◆ Work to be completed ◆
Copy the lines below, swapping "vacation request" for "leave request" and leaving everything else unchanged.

— START —

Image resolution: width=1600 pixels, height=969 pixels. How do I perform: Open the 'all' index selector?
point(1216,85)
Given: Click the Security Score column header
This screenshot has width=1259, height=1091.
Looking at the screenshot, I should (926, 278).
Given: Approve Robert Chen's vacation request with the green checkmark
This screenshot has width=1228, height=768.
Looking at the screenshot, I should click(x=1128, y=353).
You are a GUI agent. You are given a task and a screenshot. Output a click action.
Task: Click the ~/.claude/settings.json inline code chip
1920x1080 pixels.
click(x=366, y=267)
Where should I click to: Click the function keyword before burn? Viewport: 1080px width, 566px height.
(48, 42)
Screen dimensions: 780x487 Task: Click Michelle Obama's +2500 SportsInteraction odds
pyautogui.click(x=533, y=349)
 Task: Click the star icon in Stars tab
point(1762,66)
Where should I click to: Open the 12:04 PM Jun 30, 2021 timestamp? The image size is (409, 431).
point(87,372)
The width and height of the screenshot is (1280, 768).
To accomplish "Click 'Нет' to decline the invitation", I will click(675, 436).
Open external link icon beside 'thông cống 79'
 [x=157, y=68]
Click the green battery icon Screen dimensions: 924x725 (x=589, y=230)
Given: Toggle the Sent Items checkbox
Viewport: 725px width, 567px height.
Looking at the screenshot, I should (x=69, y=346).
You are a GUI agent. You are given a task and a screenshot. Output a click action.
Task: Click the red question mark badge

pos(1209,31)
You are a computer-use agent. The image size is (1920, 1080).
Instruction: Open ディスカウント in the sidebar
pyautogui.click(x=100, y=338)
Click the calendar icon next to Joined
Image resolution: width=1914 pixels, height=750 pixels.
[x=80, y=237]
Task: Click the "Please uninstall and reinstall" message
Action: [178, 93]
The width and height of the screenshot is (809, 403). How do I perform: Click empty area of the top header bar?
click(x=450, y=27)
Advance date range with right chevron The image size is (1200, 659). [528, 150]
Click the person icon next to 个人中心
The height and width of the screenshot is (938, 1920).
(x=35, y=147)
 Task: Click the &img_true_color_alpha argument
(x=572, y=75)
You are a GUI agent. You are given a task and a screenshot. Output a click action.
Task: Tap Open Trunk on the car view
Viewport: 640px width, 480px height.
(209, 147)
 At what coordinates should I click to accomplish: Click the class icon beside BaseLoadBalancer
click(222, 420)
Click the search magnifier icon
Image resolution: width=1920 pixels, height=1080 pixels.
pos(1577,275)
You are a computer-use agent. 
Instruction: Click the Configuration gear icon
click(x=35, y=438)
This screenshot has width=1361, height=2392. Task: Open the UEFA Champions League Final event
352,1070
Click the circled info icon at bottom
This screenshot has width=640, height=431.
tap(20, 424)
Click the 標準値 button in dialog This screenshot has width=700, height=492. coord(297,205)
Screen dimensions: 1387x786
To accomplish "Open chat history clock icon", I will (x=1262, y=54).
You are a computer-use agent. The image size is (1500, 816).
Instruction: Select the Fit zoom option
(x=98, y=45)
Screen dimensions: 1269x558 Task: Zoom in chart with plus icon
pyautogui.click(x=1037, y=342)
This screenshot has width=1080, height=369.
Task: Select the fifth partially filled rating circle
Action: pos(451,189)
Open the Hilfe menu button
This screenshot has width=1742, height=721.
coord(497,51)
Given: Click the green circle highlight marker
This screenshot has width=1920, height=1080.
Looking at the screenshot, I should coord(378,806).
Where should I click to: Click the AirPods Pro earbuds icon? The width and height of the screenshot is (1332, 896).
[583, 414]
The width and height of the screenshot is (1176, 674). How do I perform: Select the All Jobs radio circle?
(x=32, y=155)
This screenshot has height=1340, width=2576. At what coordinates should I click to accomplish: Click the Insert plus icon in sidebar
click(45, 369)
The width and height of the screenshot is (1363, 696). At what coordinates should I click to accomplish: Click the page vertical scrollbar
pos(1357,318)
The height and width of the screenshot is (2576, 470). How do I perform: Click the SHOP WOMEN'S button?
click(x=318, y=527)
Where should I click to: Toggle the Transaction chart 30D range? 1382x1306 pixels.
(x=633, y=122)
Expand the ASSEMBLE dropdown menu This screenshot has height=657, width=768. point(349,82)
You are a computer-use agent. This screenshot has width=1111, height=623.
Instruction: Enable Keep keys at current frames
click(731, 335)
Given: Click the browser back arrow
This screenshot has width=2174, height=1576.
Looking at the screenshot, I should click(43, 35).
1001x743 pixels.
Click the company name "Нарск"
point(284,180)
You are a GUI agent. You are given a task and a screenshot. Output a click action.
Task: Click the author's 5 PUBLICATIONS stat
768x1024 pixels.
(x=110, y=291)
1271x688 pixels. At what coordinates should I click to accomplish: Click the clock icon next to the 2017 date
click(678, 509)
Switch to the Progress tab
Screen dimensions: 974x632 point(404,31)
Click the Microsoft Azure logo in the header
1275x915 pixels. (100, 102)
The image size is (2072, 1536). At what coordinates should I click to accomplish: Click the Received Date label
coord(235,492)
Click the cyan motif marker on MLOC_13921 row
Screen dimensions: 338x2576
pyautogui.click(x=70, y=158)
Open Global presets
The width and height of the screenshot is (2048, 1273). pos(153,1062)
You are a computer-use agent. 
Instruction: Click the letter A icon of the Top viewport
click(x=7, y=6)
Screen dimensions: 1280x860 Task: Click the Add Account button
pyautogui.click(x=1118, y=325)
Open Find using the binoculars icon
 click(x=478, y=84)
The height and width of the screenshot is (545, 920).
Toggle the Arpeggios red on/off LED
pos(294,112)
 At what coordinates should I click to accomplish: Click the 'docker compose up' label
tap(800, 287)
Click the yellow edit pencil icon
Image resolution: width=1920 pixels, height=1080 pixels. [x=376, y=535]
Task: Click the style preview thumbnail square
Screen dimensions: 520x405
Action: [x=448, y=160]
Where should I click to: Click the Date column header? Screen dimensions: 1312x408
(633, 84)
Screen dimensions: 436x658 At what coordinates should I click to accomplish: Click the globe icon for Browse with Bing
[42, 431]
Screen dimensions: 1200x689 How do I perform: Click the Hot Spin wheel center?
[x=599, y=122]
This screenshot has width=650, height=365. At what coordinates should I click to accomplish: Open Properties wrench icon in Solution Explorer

— END —

◆ Answer ◆
Image resolution: width=1600 pixels, height=969 pixels. How do I perform: Open the 'all' index selector?
point(1216,85)
Given: Click the Security Score column header
This screenshot has width=1259, height=1091.
Looking at the screenshot, I should (926, 278).
Given: Approve Robert Chen's leave request with the green checkmark
This screenshot has width=1228, height=768.
Looking at the screenshot, I should click(x=1128, y=353).
You are a GUI agent. You are given a task and a screenshot. Output a click action.
Task: Click the ~/.claude/settings.json inline code chip
1920x1080 pixels.
click(x=366, y=267)
Where should I click to: Click the function keyword before burn? Viewport: 1080px width, 566px height.
(48, 42)
Screen dimensions: 780x487 Task: Click Michelle Obama's +2500 SportsInteraction odds
pyautogui.click(x=533, y=349)
 Task: Click the star icon in Stars tab
point(1762,66)
Where should I click to: Open the 12:04 PM Jun 30, 2021 timestamp? The image size is (409, 431).
point(87,372)
The width and height of the screenshot is (1280, 768).
To accomplish "Click 'Нет' to decline the invitation", I will click(675, 436).
Open external link icon beside 'thông cống 79'
 [x=157, y=68]
Click the green battery icon Screen dimensions: 924x725 (x=589, y=230)
Given: Toggle the Sent Items checkbox
Viewport: 725px width, 567px height.
Looking at the screenshot, I should (x=69, y=346).
You are a GUI agent. You are given a task and a screenshot. Output a click action.
Task: Click the red question mark badge

pos(1209,31)
You are a computer-use agent. The image size is (1920, 1080).
Instruction: Open ディスカウント in the sidebar
pyautogui.click(x=100, y=338)
Click the calendar icon next to Joined
Image resolution: width=1914 pixels, height=750 pixels.
[x=80, y=237]
Task: Click the "Please uninstall and reinstall" message
Action: [178, 93]
The width and height of the screenshot is (809, 403). How do I perform: Click empty area of the top header bar?
click(x=450, y=27)
Advance date range with right chevron The image size is (1200, 659). [528, 150]
Click the person icon next to 个人中心
The height and width of the screenshot is (938, 1920).
(x=35, y=147)
 Task: Click the &img_true_color_alpha argument
(x=572, y=75)
You are a GUI agent. You are given a task and a screenshot. Output a click action.
Task: Tap Open Trunk on the car view
Viewport: 640px width, 480px height.
(209, 147)
 At what coordinates should I click to accomplish: Click the class icon beside BaseLoadBalancer
click(222, 420)
Click the search magnifier icon
Image resolution: width=1920 pixels, height=1080 pixels.
pos(1577,275)
You are a computer-use agent. 
Instruction: Click the Configuration gear icon
click(x=35, y=438)
This screenshot has width=1361, height=2392. Task: Open the UEFA Champions League Final event
352,1070
Click the circled info icon at bottom
This screenshot has width=640, height=431.
tap(20, 424)
Click the 標準値 button in dialog This screenshot has width=700, height=492. coord(297,205)
Screen dimensions: 1387x786
To accomplish "Open chat history clock icon", I will (x=1262, y=54).
You are a computer-use agent. The image size is (1500, 816).
Instruction: Select the Fit zoom option
(x=98, y=45)
Screen dimensions: 1269x558 Task: Zoom in chart with plus icon
pyautogui.click(x=1037, y=342)
This screenshot has width=1080, height=369.
Task: Select the fifth partially filled rating circle
Action: pos(451,189)
Open the Hilfe menu button
This screenshot has width=1742, height=721.
coord(497,51)
Given: Click the green circle highlight marker
This screenshot has width=1920, height=1080.
Looking at the screenshot, I should coord(378,806).
Where should I click to: Click the AirPods Pro earbuds icon? The width and height of the screenshot is (1332, 896).
[583, 414]
The width and height of the screenshot is (1176, 674). How do I perform: Select the All Jobs radio circle?
(x=32, y=155)
This screenshot has height=1340, width=2576. At what coordinates should I click to accomplish: Click the Insert plus icon in sidebar
click(45, 369)
The width and height of the screenshot is (1363, 696). At what coordinates should I click to accomplish: Click the page vertical scrollbar
pos(1357,318)
The height and width of the screenshot is (2576, 470). How do I perform: Click the SHOP WOMEN'S button?
click(x=318, y=527)
Where should I click to: Toggle the Transaction chart 30D range? 1382x1306 pixels.
(x=633, y=122)
Expand the ASSEMBLE dropdown menu This screenshot has height=657, width=768. point(349,82)
You are a computer-use agent. This screenshot has width=1111, height=623.
Instruction: Enable Keep keys at current frames
click(731, 335)
Given: Click the browser back arrow
This screenshot has width=2174, height=1576.
Looking at the screenshot, I should click(43, 35).
1001x743 pixels.
Click the company name "Нарск"
point(284,180)
You are a GUI agent. You are given a task and a screenshot. Output a click action.
Task: Click the author's 5 PUBLICATIONS stat
768x1024 pixels.
(x=110, y=291)
1271x688 pixels. At what coordinates should I click to accomplish: Click the clock icon next to the 2017 date
click(678, 509)
Switch to the Progress tab
Screen dimensions: 974x632 point(404,31)
Click the Microsoft Azure logo in the header
1275x915 pixels. (100, 102)
The image size is (2072, 1536). At what coordinates should I click to accomplish: Click the Received Date label
coord(235,492)
Click the cyan motif marker on MLOC_13921 row
Screen dimensions: 338x2576
pyautogui.click(x=70, y=158)
Open Global presets
The width and height of the screenshot is (2048, 1273). pos(153,1062)
You are a computer-use agent. 
Instruction: Click the letter A icon of the Top viewport
click(x=7, y=6)
Screen dimensions: 1280x860 Task: Click the Add Account button
pyautogui.click(x=1118, y=325)
Open Find using the binoculars icon
 click(x=478, y=84)
The height and width of the screenshot is (545, 920).
Toggle the Arpeggios red on/off LED
pos(294,112)
 At what coordinates should I click to accomplish: Click the 'docker compose up' label
tap(800, 287)
Click the yellow edit pencil icon
Image resolution: width=1920 pixels, height=1080 pixels. [x=376, y=535]
Task: Click the style preview thumbnail square
Screen dimensions: 520x405
Action: [x=448, y=160]
Where should I click to: Click the Date column header? Screen dimensions: 1312x408
(633, 84)
Screen dimensions: 436x658 At what coordinates should I click to accomplish: Click the globe icon for Browse with Bing
[42, 431]
Screen dimensions: 1200x689 How do I perform: Click the Hot Spin wheel center?
[x=599, y=122]
This screenshot has width=650, height=365. At what coordinates should I click to accomplish: Open Properties wrench icon in Solution Explorer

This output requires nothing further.